How is love doing in these early years of the twenty-first century? A valid question in a time when commonly the quest of couples for the depth of love, commitment, unity, and all of the other ingredients of a solid marriage are arrested at the point of something called a relationship. This pretense of marriage rests upon a flimsy and fluid foundation. Based on lust rather than love, fun rather than joy, escaping rather than persevering, this current model of togetherness reminds one of the words of the character named Taylor in the movie, Planet of the Apes: "There's a lot of love-making, but very little love."


At the risk of being dismissed out-of-hand for speaking contemptuously about what has become the conventional approach to love, I judge this practice to be an obstacle to true love and a dangerous deception. Do I dare call it... sin? Admittedly, the general devaluation of the meaning, value, and significance of sexual intimacy and its disregard as an expression of the deepest commitment of a couple belonging properly and solely within the marriage covenant has influenced even those otherwise appearing mature, responsible, and, yes, God-fearing to adopt this mode. Although the consumption of alcohol is legal, ubiquitous, and usually benign, its abuse has been the cause of incalculable misery throughout human history. In like manner, disrespect for the effect and the power of sex on the human psyche has led couples to desperation, despair, and even death. Too often, the news media report the murder of a woman and her child. It seems that the vast majority of these cases result in the crime being committed by either a live-in or an estranged boyfriend. The shallowness of feelings between the man and woman comes to the forefront with the birth of a child. The mask of the make-believe marriage is torn away and exposes the selfish motives behind the relationship. A child creates a new set of responsibilities and demands. If one party begins to expect more from the other regarding the needs of parenthood and family, the other, who only wanted a fun-and-run relationship, balks at the idea. Often, violence ensues. One can hope that a time is approaching when ears are lent toward God's teaching and hearts are open to welcome a grace that proclaims the sacredness and seriousness of love in all of its manifestations.

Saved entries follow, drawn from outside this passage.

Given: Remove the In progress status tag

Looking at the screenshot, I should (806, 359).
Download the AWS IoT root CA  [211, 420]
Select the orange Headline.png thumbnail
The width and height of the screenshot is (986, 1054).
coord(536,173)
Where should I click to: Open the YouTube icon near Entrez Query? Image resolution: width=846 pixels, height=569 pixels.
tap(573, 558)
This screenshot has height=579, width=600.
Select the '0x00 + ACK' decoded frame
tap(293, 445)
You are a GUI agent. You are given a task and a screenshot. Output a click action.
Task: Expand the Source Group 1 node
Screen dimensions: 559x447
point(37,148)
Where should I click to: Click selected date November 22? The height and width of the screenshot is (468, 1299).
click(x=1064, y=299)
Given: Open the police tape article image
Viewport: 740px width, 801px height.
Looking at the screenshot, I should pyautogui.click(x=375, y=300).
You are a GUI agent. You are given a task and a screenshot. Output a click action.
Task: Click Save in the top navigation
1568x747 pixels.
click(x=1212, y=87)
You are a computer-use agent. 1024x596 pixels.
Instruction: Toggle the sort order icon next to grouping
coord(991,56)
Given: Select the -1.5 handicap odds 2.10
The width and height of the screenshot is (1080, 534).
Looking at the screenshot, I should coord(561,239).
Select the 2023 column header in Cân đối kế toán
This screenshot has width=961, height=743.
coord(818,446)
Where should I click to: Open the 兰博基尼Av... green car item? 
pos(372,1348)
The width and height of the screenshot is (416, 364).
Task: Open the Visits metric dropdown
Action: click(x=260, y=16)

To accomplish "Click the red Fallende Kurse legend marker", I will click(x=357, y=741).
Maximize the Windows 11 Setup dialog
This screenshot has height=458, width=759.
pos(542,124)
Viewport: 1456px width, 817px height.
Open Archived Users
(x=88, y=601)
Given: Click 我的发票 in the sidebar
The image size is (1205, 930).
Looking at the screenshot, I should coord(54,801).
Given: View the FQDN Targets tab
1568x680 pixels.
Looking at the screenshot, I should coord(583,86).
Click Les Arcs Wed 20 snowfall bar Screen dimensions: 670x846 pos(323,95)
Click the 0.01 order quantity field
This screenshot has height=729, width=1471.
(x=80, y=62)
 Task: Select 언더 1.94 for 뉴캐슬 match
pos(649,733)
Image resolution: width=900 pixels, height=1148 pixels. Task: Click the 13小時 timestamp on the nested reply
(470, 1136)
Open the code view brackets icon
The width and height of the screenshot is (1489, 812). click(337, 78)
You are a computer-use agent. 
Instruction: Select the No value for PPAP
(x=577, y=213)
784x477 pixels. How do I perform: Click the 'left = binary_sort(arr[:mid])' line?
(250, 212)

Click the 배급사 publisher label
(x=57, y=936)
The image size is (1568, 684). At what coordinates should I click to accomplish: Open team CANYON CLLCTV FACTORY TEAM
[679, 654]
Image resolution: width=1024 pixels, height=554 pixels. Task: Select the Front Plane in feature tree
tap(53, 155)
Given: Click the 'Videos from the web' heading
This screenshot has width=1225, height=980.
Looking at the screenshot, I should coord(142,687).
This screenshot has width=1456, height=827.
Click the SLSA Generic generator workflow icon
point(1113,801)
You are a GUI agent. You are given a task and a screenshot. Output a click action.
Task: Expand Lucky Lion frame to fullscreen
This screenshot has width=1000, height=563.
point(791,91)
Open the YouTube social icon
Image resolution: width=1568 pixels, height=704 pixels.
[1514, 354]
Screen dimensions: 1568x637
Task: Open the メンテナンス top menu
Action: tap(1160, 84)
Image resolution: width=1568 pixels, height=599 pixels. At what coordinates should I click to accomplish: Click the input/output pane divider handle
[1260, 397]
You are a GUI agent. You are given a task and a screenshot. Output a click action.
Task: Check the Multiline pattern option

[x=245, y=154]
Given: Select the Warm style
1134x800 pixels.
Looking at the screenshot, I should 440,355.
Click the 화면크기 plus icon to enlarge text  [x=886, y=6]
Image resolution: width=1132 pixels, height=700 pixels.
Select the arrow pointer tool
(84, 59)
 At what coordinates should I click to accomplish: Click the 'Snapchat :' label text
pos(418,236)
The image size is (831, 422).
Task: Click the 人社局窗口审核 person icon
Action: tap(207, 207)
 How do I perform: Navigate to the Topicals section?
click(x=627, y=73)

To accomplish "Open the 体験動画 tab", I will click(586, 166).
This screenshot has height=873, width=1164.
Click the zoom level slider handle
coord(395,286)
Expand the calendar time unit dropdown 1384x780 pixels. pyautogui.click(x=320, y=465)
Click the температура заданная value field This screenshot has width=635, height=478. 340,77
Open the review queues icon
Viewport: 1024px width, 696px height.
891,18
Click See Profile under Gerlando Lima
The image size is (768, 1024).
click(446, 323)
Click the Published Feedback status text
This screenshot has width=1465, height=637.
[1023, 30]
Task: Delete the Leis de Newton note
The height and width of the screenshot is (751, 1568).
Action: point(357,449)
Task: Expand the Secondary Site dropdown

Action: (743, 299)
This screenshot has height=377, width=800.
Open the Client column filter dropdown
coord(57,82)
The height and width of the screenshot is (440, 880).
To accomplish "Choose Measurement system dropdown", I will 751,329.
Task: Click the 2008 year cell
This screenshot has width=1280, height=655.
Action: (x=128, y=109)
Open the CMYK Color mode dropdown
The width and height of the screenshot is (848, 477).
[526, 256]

Sexuality as a game or as a drama, sexuality as an expression of mere will or mere personality, as a sign of power, or prestige, or autonomy: in short, an impersonation and an insincerity.
- Criticism from D. H. Lawrence

The return, or the advent, of an understanding of love as a commitment of the wholeness of two people to one another implies a multitude of cultural permutations. Somewhere near the center of these transformations must be an awareness of a personal sense of dignity and charity that needs to be extended to others. When the teachings of Jesus command us to love others with the same care that we love ourselves, we find a spiritual and natural prohibition toward denying or trivializing the innate worth of another human being. Thus, we are led to a renewed appreciation of the power we possess in affecting our lives and that of others either for good or ill. Applying this truth to sexual morality provides a clearer view of the sinfulness of sex as a source of entertainment, self-aggrandizement, manipulation, coercion, or its many other distortions. The pursuit of a Theology of the Body is also one for a theology of the soul, of the mind, and of love itself.